Since then, however, we have been shaken by the reports of hunger and despair in what was once known as the Eastern bloc. I am reminded of that difficult time in my own childhood, when UNICEF - the United Nations Children's Fund - came to our town after the war to deliver the food and medical supplies we so desperately needed to survive.

It was this experience that later led me to become a spokesperson for UNICEF and to travel around the world to try to help children in need. I never imagined that UNICEF, which changed its mandate to focus on developing countries in 1950, would again be needed in Europe.

Moved as I am by the plight of the children who are caught in the recent wave of political change, I can't help but also think of the 27 million Africans who are suffering from prolonged drought, famine and war. I ask myself: What will become of them?

The people of the Communist bloc were not the only victims of the Cold War. For more than 40 years, the developing world was used as a battleground for the East-West conflict, and too many governments spend money on arms instead of feeding hungry mouths. Development in many countries ground to a halt or even reversed. The legacy of this postwar era was poverty - and poverty is the real underlying cause of all hunger and disease.

I've spent time with poverty-stricken people in developing countries like Ethiopia, the Sudan, Vietnam, El Salvador and Bangladesh. Unlike suffering families in Europe and the former Soviet Union, they do not occupy the international spotlight. They have no cultural ties to wealthy countries. They have few highways or hospitals. They are without basic health care, clean water, schools - all of the things that add up to a better life and food on the table.

To make matters worse, unrealistic foreign debts continue to stunt the growth of developing countries and that of their children. Many developing countries borrowed money in hopes that it would speed development, only to find their efforts undermined by setbacks like drought, falling commodities prices and a drastic increase in the price of oil.

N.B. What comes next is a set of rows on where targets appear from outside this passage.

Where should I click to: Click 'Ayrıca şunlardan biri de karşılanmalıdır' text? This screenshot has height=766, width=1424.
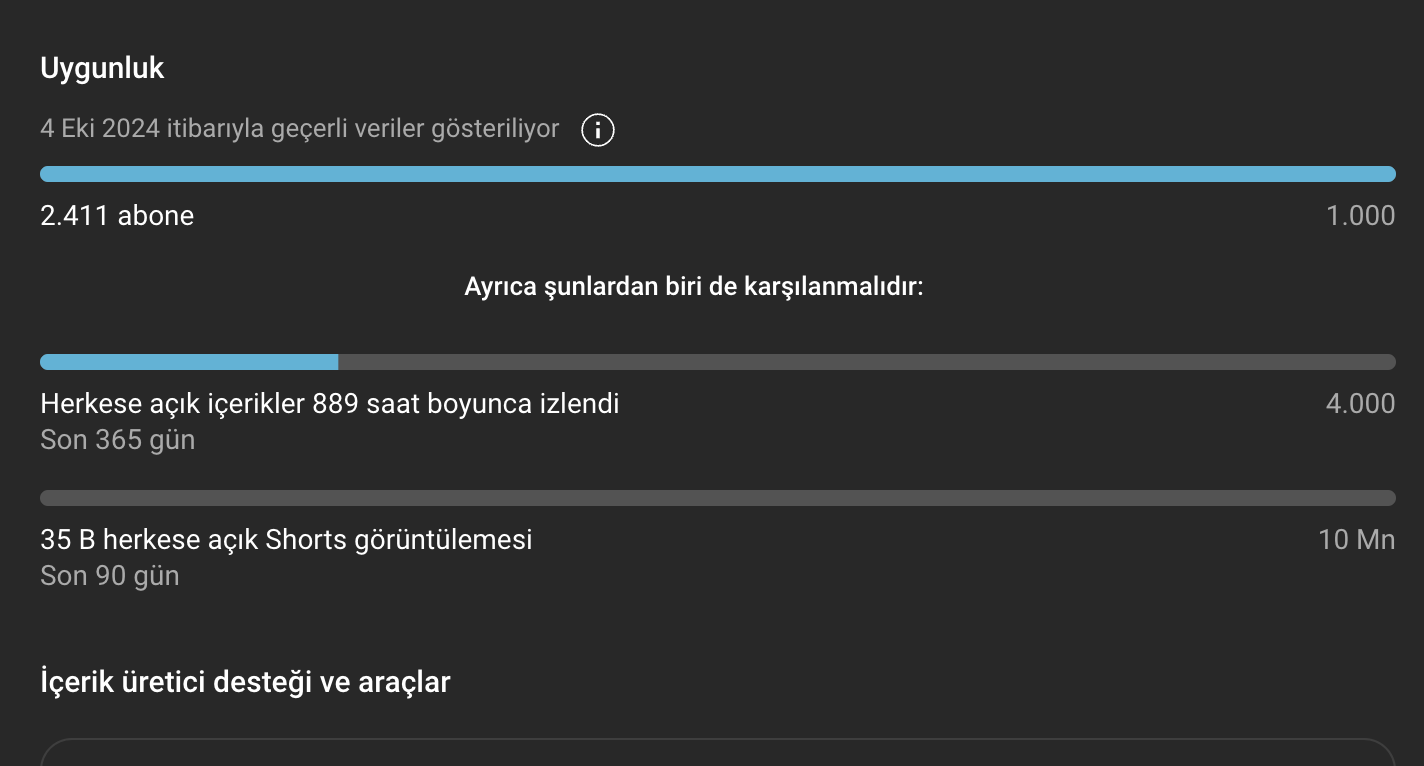(693, 288)
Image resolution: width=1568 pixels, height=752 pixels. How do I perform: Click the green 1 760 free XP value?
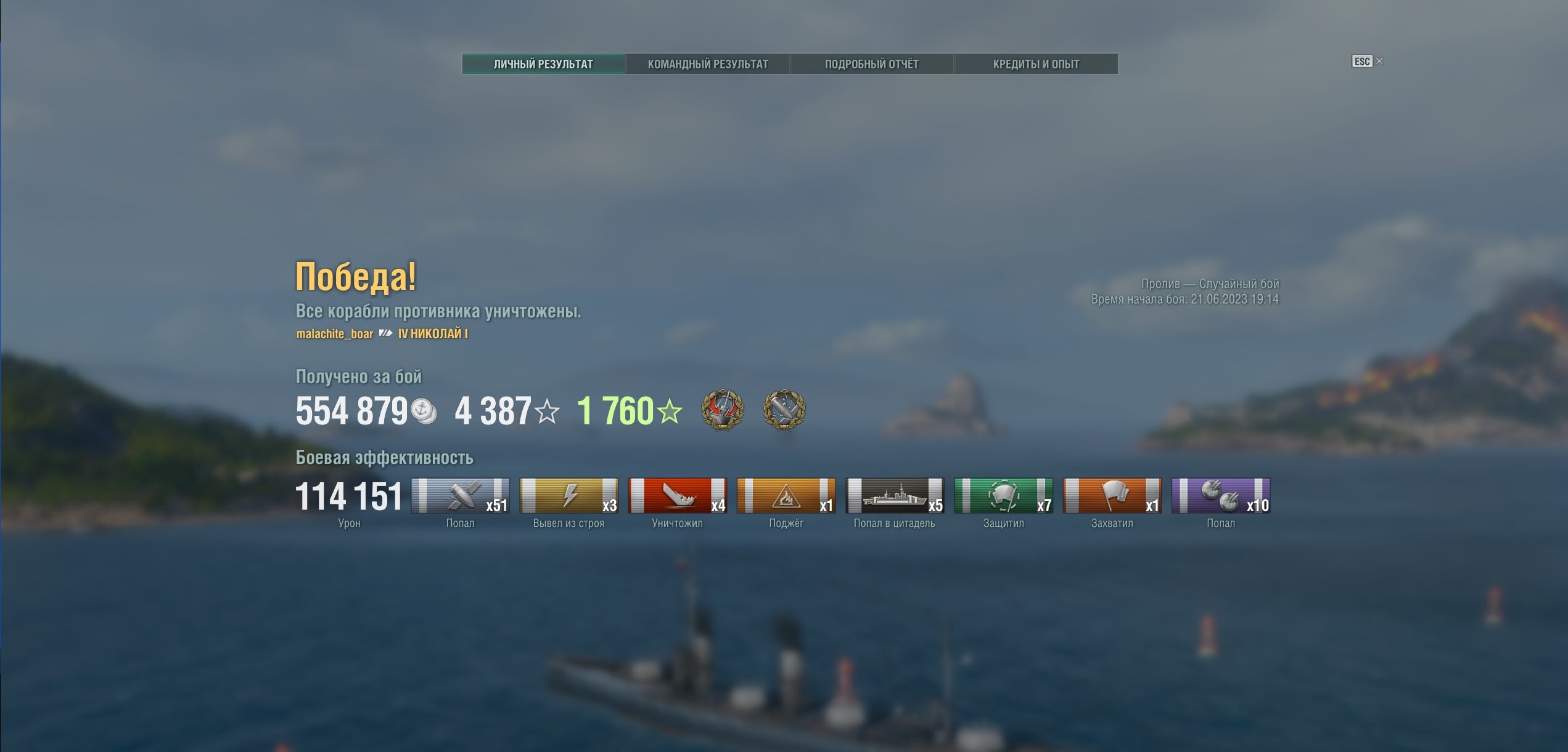pos(615,411)
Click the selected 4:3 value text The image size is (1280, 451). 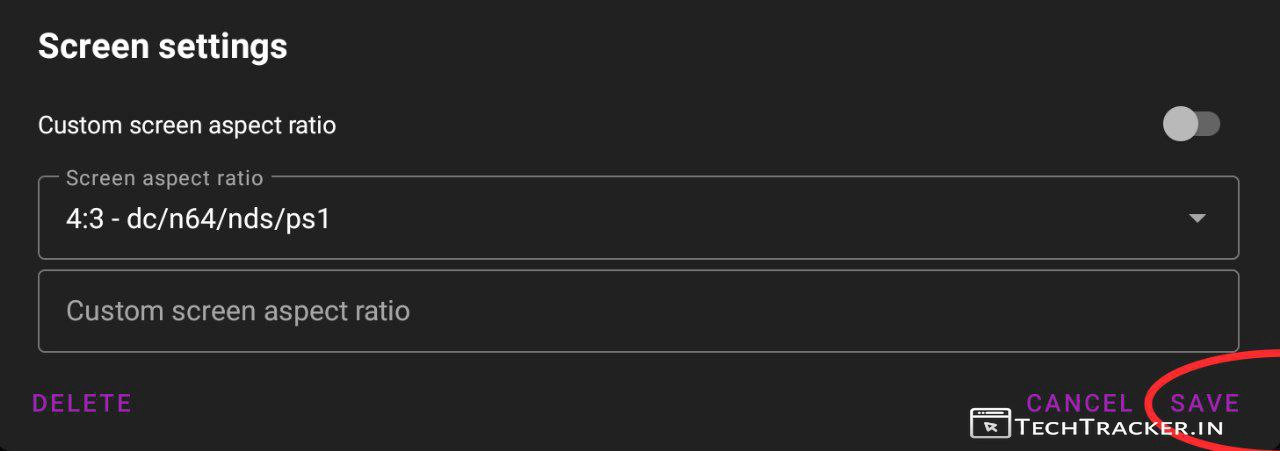(x=198, y=218)
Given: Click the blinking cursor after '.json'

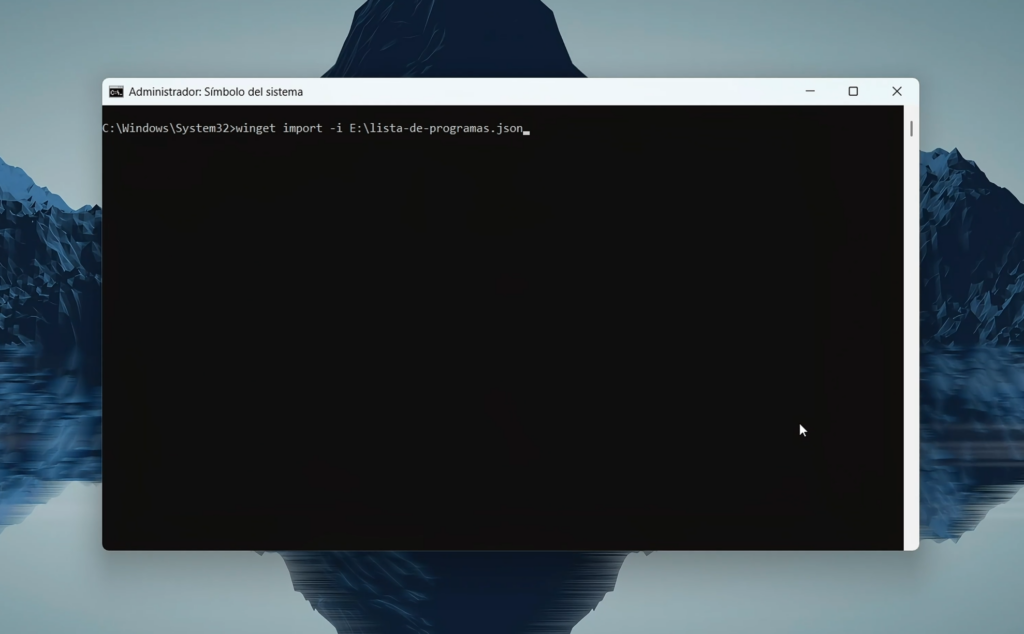Looking at the screenshot, I should pos(526,130).
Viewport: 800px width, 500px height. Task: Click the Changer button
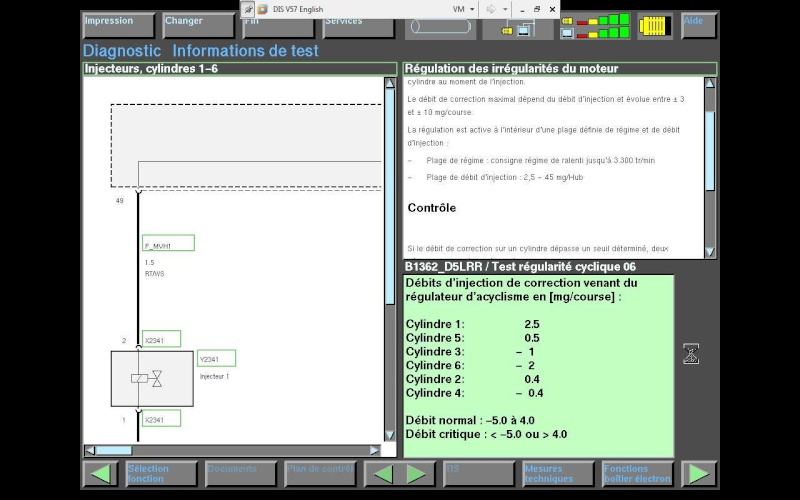click(198, 25)
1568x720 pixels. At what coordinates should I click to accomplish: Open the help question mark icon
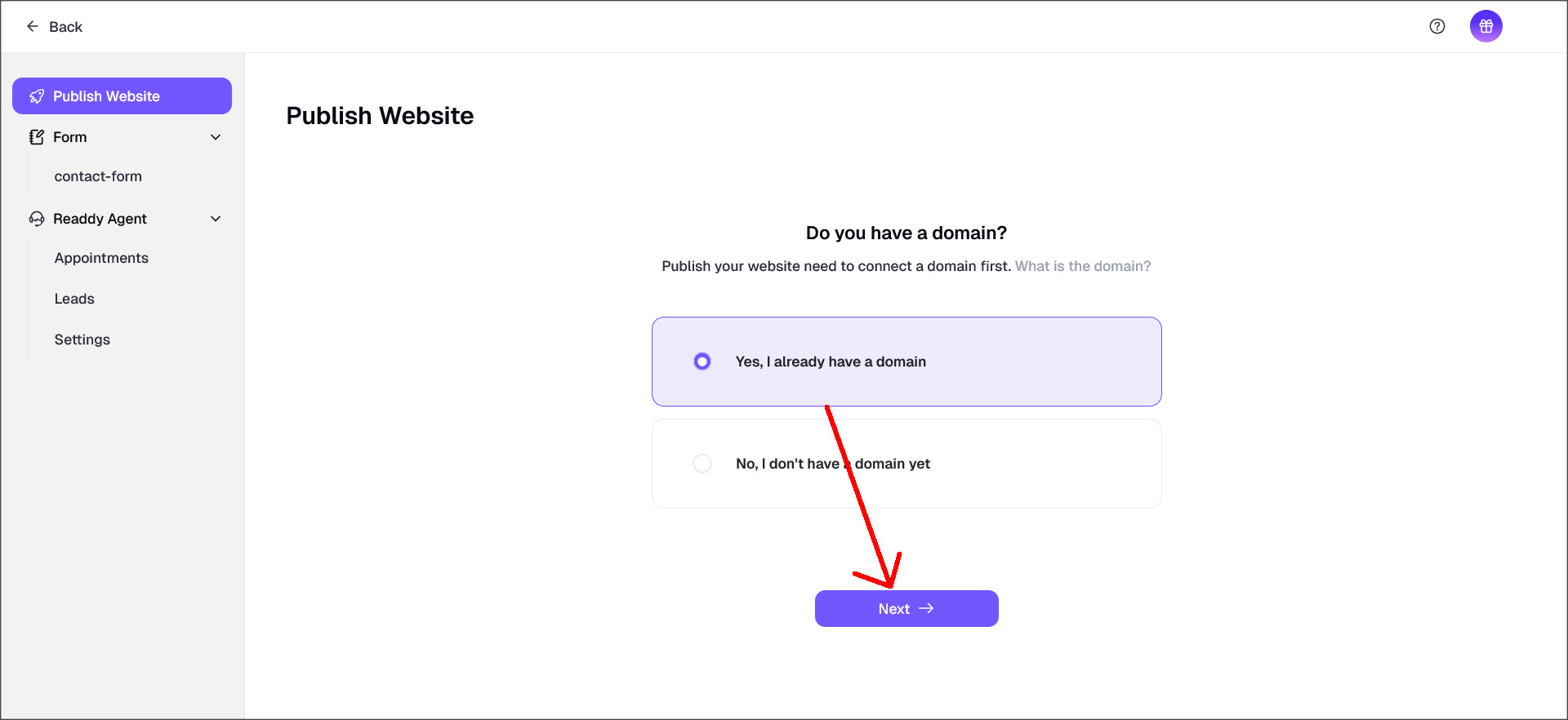coord(1437,26)
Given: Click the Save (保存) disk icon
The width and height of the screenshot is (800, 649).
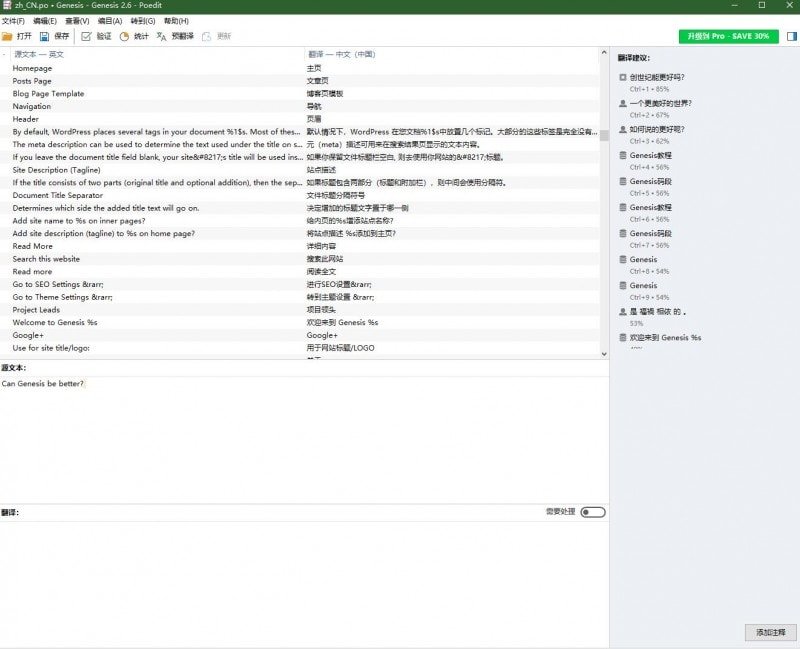Looking at the screenshot, I should click(46, 36).
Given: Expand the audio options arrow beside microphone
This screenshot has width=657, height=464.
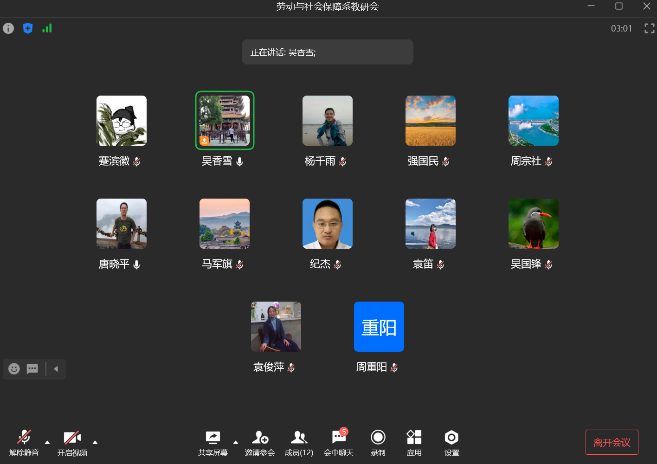Looking at the screenshot, I should pyautogui.click(x=45, y=440).
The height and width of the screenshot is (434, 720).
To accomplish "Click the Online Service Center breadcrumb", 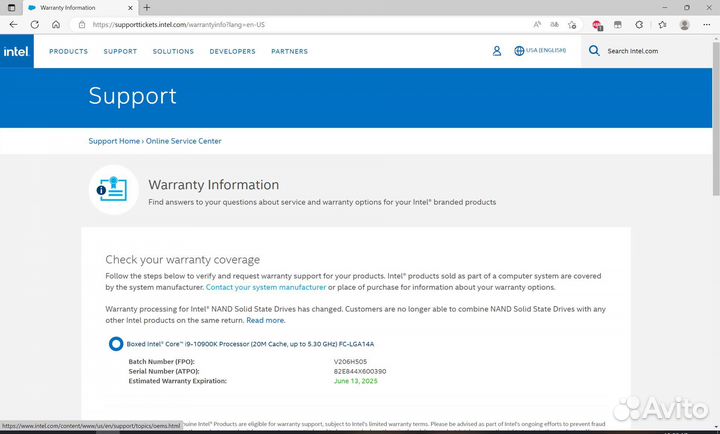I will pos(184,141).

The African countries alone owe $150 billion in foreign debts, and they are sending more overseas in interest payments than they are receiving in aid from governments and relief organizations. If we are to weaken the hold of poverty on much of the developing world, we must recognize the inhumanity of this burden.

The world's poor children are not without hope. Like UNICEF, there are many individuals and groups that remain committed to fighting the effects of poverty in developing countries, even if their work is not necessarily making headlines. But these efforts are only a beginning; we cannot let the children in developing countries blend into the background. There is no question that we must come to the aid of families in the now-liberated Eastern bloc. That does not mean, however, abandoning the families whose plight is not so new or dramatic, but equally catastrophic.

Mikhail Gorbachev, writing in the Italian newspaper La Stampa, said: ''The long years we spent plunged in the Cold War made losers of us all.'' He's right. Let's not forget the Cold War's other victims.